A primeira descoberta ocorreu em 1985, quando o filho de um militar britânico que havia servido no Iraque levou ao museu um tablete de argila com inscrições cuneiformes. Ao ler as primeiras linhas, Finkel percebeu que estava diante de algo excepcional. Elas mencionavam Atra-hasis, o herói que sobreviveu ao dilúvio em um dos textos mesopotâmicos que descrevem o episódio. O tablete continha as instruções detalhadas que o deus Ea deu a Atra-hasis para a construção da arca.
A surpresa é que o grande barco que serviria para salvar todas as espécies vivas tinha um formato redondo. Sua fabricação lembra aquela de um cesto de vime com uma base circular, com hastes verticais nas quais são trançadas as tiras de palha. A informação é excepcional, pois no relato mesopotâmico mais famoso do dilúvio, o da Epopeia de Gilgamesh, a arca é quadrada. Uma arca redonda pode parecer estranha, mas barcos circulares foram comuns nos rios da Mesopotâmia desde a Antiguidade até recentemente.
A segunda descoberta também foi um golpe de sorte. O Museu Britânico possui um tablete de argila com o desenho de um mapa. É o primeiro mapa-múndi de que temos notícia, datado do século 6º a.C.
Nele, o mundo conhecido é representado no interior de um círculo formado por um rio de “águas amargas”, segundo a tradução literal, com a Babilônia no centro. Fora do círculo, há o universo distante ou fabuloso, representado na forma de oito montanhas. O mapa já era conhecido há mais de um século e estava incompleto. Mas, em 1995, uma estagiária encontrou um fragmento entre os milhares de cacos nos depósitos do Museu.

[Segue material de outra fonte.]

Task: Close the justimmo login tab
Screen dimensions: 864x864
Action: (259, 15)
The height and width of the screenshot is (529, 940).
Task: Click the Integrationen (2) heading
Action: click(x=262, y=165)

O fragmento permitiu que Finkel completasse uma das montanhas do mapa, encaixando-o acima da região identificada como Urartu, situada ao norte da Babilônia. Assim, a montanha poderia ser identificada como o Monte Ararat, na atual Turquia. O interessante é que o texto no verso do mapa-múndi menciona Uta-napishtim, o que vincula o mapa ao nome do sobrevivente do dilúvio na versão da Epopeia de Gilgamesh. Na interpretação de Finkel, o novo fragmento indicaria o local onde a arca do dilúvio mesopotâmico teria atracado.
E qual a relação de tudo isso com o dilúvio bíblico de Noé? É uma relação apenas indireta. As duas descobertas reforçam o consenso entre os especialistas de que a narrativa do dilúvio do Gênesis foi criada a partir dos textos mesopotâmicos no exílio babilônico ou mais tarde.
O “tablete da arca” é datado de cerca de 1800 a.C., mesma época em que foi escrito o mito de Atra-hasis. Portanto, são textos que precedem em séculos à escrita desse trecho da Bíblia hebraica. Já o mapa-múndi mostra que os redatores bíblicos, ao escreverem que a arca foi parar nas montanhas de Ararat, criaram suas histórias aproveitando detalhes geográficos do texto babilônico.